AWS Batch Dos and Don’ts: Best Practices in a Nutshell

This post contributed by Pierre-Yves Aquilanti, Principal HPC Solutions Architect, Steve Kendrex, Principal Product Manager for AWS Batch, and Matt Koop, Principal HPC Application Engineer.

Update: Oct 5, 2021 – We updated some guidance on subnet CIDR blocks in section 2 on common errors.

AWS Batch is a service that enables scientists and engineers to run computational workloads at virtually any scale without requiring them to manage a complex architecture. Since launch in 2017, AWS Batch has been adopted by customers from diverse industries and institutions to run workloads in domains as diverse as epidemiology, gaming simulations, and large-scale machine learning.
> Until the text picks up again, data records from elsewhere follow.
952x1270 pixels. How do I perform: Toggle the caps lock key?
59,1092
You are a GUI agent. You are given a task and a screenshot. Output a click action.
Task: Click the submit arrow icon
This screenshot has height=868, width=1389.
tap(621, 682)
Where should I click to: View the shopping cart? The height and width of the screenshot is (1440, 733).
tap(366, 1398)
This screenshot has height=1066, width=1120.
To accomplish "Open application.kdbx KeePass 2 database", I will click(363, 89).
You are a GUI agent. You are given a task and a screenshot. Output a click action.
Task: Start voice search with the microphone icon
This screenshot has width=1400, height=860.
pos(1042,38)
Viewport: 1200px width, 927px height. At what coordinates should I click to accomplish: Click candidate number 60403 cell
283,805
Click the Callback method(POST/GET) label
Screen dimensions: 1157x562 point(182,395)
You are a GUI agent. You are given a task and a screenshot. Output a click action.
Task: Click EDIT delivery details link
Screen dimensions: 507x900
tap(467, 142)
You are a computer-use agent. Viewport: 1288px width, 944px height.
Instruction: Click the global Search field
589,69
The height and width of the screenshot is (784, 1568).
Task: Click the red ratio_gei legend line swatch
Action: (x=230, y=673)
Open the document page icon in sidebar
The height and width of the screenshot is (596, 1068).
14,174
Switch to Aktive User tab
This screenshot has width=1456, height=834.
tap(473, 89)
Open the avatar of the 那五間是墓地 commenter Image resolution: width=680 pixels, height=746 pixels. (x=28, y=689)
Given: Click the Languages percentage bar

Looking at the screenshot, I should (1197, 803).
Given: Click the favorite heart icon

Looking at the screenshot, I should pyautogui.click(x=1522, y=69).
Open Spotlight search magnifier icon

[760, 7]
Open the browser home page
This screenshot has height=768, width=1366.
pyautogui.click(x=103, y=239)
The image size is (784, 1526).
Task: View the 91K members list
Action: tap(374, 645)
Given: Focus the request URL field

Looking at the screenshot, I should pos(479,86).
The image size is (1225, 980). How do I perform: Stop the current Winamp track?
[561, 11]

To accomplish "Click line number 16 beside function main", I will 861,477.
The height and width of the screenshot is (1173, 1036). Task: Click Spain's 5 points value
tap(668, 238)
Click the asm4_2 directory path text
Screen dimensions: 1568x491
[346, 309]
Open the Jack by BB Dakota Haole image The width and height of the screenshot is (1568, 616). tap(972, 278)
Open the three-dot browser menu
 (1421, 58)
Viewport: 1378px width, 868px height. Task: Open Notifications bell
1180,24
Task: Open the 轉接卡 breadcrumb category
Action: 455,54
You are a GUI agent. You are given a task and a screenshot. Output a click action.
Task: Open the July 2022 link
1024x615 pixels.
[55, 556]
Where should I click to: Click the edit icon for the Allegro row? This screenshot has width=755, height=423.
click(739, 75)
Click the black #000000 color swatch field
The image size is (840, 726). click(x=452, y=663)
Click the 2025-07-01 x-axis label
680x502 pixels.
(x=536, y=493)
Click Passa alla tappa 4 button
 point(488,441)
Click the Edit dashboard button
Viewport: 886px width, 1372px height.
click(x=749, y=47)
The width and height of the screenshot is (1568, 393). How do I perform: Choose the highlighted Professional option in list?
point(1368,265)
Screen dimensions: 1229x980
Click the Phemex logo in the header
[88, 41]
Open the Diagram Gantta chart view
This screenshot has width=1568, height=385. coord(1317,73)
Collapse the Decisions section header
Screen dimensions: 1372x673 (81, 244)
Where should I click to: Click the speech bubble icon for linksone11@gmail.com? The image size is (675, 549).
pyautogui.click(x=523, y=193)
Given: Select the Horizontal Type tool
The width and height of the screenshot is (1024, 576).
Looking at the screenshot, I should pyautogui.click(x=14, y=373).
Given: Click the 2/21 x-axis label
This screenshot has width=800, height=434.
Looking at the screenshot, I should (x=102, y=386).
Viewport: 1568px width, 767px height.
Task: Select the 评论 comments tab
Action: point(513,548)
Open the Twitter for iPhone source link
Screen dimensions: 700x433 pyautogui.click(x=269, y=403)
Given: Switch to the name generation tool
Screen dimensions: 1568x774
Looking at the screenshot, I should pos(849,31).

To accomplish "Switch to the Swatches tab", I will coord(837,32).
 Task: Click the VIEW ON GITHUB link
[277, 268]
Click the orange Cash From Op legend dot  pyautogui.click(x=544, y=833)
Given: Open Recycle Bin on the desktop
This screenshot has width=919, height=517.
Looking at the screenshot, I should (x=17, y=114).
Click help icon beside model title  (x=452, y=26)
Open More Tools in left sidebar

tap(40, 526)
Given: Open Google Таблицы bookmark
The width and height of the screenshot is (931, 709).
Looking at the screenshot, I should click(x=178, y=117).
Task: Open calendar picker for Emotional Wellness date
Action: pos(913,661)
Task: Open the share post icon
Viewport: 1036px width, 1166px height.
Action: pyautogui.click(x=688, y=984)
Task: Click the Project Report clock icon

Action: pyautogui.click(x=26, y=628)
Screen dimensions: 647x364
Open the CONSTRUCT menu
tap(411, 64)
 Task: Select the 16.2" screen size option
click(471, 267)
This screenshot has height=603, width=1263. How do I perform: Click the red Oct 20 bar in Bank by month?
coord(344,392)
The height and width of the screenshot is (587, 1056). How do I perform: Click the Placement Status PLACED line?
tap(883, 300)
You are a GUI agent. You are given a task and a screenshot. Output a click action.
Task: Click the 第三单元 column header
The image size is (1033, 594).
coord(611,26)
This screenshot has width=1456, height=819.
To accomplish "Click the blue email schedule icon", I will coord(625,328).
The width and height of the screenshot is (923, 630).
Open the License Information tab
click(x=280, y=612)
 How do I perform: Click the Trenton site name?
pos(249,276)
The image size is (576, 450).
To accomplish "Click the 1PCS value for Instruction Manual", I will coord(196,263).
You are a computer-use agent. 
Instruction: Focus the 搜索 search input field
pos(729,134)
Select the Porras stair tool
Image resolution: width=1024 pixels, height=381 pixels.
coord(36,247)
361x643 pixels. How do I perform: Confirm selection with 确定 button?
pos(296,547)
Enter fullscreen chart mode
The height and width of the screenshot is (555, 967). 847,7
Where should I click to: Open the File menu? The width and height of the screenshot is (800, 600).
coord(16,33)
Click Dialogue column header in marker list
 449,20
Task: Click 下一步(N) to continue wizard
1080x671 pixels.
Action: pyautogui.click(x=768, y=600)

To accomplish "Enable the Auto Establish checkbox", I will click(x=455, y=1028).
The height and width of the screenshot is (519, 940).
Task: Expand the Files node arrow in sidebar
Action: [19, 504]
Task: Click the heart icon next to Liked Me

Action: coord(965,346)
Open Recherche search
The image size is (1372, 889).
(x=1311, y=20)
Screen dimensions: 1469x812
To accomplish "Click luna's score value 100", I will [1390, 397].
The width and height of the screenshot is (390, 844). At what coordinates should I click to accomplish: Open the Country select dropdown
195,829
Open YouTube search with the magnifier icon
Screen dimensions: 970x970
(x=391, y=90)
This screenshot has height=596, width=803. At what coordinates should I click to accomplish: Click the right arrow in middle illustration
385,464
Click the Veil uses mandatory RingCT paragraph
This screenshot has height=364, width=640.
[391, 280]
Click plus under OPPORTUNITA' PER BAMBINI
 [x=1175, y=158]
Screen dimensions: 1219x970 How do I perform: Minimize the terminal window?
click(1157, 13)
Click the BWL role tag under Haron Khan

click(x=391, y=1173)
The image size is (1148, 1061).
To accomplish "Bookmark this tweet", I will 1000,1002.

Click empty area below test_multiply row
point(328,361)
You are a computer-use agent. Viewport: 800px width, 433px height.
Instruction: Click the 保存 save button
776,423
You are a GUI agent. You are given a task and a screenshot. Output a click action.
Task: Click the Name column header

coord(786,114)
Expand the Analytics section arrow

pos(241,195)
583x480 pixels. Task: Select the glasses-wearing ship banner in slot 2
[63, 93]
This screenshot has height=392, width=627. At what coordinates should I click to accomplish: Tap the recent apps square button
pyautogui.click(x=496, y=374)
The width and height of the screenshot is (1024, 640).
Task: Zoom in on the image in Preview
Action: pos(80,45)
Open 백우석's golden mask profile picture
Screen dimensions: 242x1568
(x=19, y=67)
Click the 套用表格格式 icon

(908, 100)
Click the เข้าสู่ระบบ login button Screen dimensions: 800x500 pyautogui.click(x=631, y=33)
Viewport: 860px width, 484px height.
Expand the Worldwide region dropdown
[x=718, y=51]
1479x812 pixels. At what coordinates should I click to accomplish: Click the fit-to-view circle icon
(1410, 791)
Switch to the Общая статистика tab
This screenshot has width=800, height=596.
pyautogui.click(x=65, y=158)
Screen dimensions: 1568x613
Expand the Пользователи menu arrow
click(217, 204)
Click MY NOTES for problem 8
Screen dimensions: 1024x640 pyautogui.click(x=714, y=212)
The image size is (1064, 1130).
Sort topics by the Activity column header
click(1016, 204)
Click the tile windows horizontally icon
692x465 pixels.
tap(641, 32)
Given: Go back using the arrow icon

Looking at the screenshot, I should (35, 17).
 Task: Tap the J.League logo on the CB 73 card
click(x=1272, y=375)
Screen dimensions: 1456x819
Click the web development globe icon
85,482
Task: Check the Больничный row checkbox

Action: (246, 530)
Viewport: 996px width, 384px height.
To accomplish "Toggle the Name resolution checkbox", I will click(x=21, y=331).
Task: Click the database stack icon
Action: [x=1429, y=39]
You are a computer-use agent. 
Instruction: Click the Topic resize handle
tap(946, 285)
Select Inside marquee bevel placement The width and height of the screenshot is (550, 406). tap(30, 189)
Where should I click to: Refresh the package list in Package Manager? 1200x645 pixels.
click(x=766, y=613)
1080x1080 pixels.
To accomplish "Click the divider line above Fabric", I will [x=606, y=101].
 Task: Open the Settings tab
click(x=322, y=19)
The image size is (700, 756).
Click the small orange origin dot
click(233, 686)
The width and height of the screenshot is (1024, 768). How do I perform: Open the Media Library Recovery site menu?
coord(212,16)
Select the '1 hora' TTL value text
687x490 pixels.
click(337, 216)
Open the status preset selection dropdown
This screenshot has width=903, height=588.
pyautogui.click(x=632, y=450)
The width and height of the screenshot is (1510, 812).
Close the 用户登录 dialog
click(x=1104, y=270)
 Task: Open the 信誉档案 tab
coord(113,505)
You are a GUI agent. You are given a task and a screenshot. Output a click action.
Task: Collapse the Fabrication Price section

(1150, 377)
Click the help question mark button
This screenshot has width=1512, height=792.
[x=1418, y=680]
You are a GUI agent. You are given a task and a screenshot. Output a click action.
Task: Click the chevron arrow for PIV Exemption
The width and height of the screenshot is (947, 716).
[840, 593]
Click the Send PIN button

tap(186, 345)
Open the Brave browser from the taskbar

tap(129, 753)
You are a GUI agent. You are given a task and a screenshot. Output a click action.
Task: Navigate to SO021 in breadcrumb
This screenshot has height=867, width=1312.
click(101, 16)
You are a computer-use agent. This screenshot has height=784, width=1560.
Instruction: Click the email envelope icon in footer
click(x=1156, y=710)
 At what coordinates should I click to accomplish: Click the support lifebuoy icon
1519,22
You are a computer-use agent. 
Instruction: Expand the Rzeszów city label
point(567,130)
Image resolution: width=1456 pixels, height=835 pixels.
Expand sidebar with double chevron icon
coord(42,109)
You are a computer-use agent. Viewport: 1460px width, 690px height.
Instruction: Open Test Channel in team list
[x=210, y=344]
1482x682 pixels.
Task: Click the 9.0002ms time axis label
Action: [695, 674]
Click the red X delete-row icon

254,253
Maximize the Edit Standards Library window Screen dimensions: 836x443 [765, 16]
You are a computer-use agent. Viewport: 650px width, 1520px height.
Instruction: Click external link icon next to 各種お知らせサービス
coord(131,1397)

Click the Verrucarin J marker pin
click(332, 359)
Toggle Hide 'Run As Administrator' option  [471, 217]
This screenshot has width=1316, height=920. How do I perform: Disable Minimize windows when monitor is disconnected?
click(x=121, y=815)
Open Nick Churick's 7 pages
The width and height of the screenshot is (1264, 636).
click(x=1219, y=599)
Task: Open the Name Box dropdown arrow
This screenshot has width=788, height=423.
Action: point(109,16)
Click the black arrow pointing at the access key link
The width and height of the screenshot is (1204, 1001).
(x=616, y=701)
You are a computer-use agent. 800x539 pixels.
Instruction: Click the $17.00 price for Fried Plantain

In this blog post, we share a set of best practices and practical guidance devised from our experience working with customers in running and optimizing their computational workloads. The readers will learn how to optimize their costs with Amazon EC2 Spot on AWS Batch, how to troubleshoot their architecture should an issue arise and how to tune their architecture and containers layout to run at scale.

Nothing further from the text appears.